By Elijah Joseph C. Tubayan
THE NATIONAL GOVERNMENT’s fiscal deficit grew more than fourfold in November as expenditure growth continued to outpace revenue increase, driving the year-to-date gap closer to 2018’s full-year program, the Bureau of the Treasury reported on Thursday.
The budget shortfall widened by 354% to P39.1 billion in November from P8.6 billion in the same month last year.
Overall revenues increased by seven percent to P259.7 billion last month from P243.5 billion in November 2017.
Of that amount, tax revenues amounted to P242.2 billion, up six percent from P228.3 billion a year ago, marking their smallest increase since September’s flat performance.
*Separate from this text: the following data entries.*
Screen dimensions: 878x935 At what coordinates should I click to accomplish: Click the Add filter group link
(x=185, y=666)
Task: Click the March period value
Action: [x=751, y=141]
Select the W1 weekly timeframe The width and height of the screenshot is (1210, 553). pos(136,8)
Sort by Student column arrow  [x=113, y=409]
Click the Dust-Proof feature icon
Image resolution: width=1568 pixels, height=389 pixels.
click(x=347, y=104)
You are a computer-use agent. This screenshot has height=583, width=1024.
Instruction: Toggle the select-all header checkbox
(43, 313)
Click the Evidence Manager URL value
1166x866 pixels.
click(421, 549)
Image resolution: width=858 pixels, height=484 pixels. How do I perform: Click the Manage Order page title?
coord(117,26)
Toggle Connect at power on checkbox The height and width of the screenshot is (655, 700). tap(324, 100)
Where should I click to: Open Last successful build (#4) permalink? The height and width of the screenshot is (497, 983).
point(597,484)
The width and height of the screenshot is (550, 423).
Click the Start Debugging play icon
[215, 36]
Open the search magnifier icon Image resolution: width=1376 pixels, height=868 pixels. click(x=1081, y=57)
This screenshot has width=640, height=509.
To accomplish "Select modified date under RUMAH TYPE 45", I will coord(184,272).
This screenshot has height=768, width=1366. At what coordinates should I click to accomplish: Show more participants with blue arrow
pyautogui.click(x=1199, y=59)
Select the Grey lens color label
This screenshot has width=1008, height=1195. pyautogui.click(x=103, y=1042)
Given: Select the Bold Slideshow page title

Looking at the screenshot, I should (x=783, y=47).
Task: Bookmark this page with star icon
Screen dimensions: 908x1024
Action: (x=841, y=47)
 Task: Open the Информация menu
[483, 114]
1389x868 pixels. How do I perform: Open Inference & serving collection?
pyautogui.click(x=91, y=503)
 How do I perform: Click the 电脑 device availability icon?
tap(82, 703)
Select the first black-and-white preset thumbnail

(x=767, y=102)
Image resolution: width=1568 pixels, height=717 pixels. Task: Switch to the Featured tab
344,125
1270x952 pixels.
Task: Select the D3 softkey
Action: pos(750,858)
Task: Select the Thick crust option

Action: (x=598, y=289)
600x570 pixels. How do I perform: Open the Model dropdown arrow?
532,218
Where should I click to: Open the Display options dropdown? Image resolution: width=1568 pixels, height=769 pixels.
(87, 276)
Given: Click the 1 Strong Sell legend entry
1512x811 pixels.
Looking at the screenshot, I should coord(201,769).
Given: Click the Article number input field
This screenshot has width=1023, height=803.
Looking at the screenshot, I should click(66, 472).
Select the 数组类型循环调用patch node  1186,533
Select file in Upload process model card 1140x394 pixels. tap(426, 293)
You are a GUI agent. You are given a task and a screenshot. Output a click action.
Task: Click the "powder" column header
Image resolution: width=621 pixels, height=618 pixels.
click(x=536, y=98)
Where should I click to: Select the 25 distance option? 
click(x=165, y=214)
The Bureau of Internal Revenue’s (BIR) tax collections grew by seven percent to P192 billion from P179.4 billion, the slowest since an eight percent contraction in September. Collections by the Bureau of Customs (BoC), on the other hand, were the weakest so far this year, edging up by three percent to P47.9 billion from P46.4 billion.
Tax revenues from other offices decreased by 10% to P2.3 billion from P2.5 billion.
Non-tax revenues grew 15% to P17.5 billion in November from P15.2 billion a year ago, of which the Treasury collected P4.7 billion — a 10% year-on-year uptick — while other offices raked in P12.8 billion, 16% higher from last year.
National government disbursements increased by 19% to P298.8 billion in November from P252.1 billion in the same month last year, even as last month’s increase slowed from October’s 35% growth rate in October and similar double-digit increments for much of the year.
The Budget department has said that the smaller increase in disbursements is expected, as it front-loaded funds for the government’s programmed spending.
Spending for items like infrastructure and other capital outlays grew 18% to P274.2 billion from P231.5 billion, while interest payments grew 20% to P24.7 billion from P20.6 billion.
YEAR-TO-DATE FISCAL PICTURE
The 11-month fiscal deficit stood at P477.2 billion, 96% wider than the P243.5 billion shortfall recorded in the same period last year.
The latest year-to-date fiscal gap was 91% of the P523.7-billion full-year deficit ceiling for 2018.
January-November revenues totalled P2.618 trillion, 16% bigger than the P2.25 trillion collected in the same period last year and equivalent to 92% of the P2.846-trillion revenue goal for the whole year.
Year-to-date tax revenues accounted for P2.36 trillion of the overall revenues, up 15% from P2.054 trillion a year ago.
The BIR raked in P1.801 trillion, 11% bigger than the past year’s P1.621 trillion, while the BoC collected P538.5 billion, a 30% increase from P413.1 billion a year ago.
Other offices meanwhile generated P20.4 billion, up five percent from P19.5 billion in the same comparative 11 months.
Non-tax revenues on the other hand totalled P258 billion, up 31% from P196.4 billion the past year. The Treasury raised P103.6 billion of that amount, which was 20% bigger than P86.5 billion last year, while other offices collected P154.4 billion, a 41% increase from P109.8 billion a year ago.
Total state expenditures in the 11 months to November stood at P3.095 trillion, 24% bigger than the P2.494 trillion which the government spent in the same period in 2017, and equivalent to 92.5% of the P3.346-trillion 2018 downgraded disbursement target.
Interest payments amounted to P320 billion, marking a 10% year-on-year increase from P290 billion, while “other spending” grew 26% to P2.775 trillion from P2.204 trillion.
‘A GOOD SIGNAL’
Sought for comment, Rizal Commercial Banking Corp. economist Michael L. Ricafort said that the latest fiscal deficit “is in line with the expected full-year target,” despite the relatively slower revenue growth for the month of November.
“The continued growth in government revenues, despite the high base/denominator a year ago, remains a good signal on the sustainable growth in recurring government revenues especially from taxes amid fiscal/tax reform measures put in place, as manifested by the latest affirmation of the country’s credit ratings by Fitch Ratings, especially on fiscal management/performance of the government,” Mr. Ricafort said in an e-mail on Thursday after the Treasury released the data.
He also noted that a sharp decline in global oil prices, and a stronger peso since October have partly reduced revenue collections from imports.